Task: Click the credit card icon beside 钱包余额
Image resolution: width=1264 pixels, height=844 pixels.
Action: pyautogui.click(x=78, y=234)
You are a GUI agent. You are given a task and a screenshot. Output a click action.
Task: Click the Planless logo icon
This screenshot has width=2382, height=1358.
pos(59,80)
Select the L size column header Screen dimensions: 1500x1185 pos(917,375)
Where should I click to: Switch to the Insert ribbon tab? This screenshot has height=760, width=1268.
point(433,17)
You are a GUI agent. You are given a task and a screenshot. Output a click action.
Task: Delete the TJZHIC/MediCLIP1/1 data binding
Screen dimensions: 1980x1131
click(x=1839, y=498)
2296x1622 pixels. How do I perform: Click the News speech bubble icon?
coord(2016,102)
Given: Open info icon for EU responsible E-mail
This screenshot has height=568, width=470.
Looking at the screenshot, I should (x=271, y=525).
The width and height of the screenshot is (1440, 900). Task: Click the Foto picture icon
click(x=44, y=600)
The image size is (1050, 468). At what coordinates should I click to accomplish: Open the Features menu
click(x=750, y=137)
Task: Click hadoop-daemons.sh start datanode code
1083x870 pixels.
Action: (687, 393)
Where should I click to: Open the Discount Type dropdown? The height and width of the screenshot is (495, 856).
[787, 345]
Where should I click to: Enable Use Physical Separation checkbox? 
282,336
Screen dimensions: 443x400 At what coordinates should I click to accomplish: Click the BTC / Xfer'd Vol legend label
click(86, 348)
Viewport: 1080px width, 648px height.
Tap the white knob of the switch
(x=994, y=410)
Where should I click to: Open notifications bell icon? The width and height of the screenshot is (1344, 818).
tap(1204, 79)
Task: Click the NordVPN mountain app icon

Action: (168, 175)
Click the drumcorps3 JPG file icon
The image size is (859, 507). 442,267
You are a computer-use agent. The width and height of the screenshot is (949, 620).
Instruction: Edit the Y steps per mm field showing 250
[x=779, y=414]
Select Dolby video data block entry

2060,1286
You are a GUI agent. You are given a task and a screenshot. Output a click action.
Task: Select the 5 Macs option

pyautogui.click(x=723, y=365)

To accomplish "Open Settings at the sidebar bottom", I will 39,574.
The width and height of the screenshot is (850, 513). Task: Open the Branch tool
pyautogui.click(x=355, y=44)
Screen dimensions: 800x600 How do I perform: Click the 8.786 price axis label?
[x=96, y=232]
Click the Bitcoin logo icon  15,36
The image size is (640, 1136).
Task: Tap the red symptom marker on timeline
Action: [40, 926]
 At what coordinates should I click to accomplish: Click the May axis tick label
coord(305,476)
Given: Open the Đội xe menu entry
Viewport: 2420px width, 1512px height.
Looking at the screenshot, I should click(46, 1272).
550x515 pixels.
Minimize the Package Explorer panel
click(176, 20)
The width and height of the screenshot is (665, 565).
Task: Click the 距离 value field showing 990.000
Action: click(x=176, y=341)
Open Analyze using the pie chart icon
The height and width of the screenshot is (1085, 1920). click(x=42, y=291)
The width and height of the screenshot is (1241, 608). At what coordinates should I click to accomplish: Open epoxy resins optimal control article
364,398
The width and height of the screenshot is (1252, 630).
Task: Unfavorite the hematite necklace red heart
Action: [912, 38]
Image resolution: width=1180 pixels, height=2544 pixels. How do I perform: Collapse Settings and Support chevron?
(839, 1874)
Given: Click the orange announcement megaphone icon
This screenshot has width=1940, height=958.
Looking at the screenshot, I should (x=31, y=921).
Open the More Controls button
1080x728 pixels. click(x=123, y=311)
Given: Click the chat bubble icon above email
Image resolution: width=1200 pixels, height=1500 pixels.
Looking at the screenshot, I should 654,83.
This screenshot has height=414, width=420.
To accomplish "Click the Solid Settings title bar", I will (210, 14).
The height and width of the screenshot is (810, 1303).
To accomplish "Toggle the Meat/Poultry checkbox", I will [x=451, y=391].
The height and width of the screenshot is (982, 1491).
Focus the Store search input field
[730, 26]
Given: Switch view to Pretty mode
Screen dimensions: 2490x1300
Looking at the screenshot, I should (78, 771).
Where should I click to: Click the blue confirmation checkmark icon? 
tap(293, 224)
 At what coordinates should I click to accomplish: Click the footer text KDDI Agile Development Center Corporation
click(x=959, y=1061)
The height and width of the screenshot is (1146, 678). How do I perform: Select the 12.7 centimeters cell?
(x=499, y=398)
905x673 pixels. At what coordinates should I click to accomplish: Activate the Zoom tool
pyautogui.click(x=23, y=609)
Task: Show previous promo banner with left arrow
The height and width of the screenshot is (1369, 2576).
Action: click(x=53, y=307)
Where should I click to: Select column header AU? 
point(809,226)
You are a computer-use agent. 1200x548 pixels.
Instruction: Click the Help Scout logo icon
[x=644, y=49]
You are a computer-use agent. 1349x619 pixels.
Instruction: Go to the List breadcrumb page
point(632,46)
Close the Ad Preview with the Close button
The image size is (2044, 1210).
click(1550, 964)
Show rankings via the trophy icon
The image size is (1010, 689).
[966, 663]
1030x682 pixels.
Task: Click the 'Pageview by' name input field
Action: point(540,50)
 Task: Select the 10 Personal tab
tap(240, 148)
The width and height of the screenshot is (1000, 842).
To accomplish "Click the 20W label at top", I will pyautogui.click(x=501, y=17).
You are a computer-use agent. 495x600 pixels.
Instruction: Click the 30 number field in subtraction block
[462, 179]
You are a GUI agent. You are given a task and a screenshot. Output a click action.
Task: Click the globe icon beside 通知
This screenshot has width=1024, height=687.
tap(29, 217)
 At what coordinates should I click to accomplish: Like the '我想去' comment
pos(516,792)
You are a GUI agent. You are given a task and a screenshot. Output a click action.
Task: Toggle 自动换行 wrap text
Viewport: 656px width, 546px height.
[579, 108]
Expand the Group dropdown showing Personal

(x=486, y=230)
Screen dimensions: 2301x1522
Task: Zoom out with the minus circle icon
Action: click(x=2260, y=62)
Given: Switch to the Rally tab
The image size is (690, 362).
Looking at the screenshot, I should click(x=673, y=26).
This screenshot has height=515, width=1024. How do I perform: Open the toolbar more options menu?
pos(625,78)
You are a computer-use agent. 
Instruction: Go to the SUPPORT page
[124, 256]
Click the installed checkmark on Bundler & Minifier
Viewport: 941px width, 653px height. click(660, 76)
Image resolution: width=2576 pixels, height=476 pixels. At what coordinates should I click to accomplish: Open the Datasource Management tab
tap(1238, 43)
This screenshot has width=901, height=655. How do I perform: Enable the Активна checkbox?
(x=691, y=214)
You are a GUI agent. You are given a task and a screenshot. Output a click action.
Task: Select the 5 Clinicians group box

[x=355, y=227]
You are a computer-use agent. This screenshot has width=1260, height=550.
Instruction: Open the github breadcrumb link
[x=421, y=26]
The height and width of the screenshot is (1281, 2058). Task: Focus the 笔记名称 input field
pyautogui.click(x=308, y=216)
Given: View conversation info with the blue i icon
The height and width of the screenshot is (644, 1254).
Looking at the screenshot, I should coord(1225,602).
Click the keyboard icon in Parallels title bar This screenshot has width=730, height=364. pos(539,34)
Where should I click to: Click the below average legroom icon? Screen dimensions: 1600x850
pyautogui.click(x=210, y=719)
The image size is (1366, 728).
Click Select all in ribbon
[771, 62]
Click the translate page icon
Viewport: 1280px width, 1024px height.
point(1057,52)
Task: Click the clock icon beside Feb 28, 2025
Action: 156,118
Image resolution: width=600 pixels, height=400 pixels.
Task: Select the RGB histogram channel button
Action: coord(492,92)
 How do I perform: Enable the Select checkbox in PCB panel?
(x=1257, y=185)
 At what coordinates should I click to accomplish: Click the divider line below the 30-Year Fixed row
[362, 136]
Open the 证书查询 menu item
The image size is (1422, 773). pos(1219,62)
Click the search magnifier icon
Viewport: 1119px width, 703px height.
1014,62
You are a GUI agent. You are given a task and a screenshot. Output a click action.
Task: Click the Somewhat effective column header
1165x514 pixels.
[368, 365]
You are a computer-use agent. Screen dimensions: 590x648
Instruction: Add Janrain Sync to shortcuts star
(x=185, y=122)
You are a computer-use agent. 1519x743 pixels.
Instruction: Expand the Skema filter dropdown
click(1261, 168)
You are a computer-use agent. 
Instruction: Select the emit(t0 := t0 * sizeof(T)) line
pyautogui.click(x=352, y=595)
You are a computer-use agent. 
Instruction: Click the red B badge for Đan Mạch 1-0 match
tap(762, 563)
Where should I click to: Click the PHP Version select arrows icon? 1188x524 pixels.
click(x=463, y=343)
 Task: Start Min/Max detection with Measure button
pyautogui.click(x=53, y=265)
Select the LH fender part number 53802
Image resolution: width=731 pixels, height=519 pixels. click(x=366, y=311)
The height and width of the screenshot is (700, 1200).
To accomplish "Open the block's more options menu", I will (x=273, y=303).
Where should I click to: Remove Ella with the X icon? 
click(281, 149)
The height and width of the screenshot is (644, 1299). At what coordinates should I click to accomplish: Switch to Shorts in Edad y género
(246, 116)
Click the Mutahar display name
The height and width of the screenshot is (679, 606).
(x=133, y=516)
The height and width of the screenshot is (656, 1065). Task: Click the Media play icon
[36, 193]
-*-*-
▶ Task description:
Starting with the line containing "Where should I click to: Remove" and going on through the end of the listing, write those lines out again, substituting "button" for "icon" and leaving everything else unchanged.

▶ Exercise answer:
Where should I click to: Remove Ella with the X button? 
click(281, 149)
The height and width of the screenshot is (644, 1299). At what coordinates should I click to accomplish: Switch to Shorts in Edad y género
(246, 116)
Click the Mutahar display name
The height and width of the screenshot is (679, 606).
(x=133, y=516)
The height and width of the screenshot is (656, 1065). Task: Click the Media play button
[36, 193]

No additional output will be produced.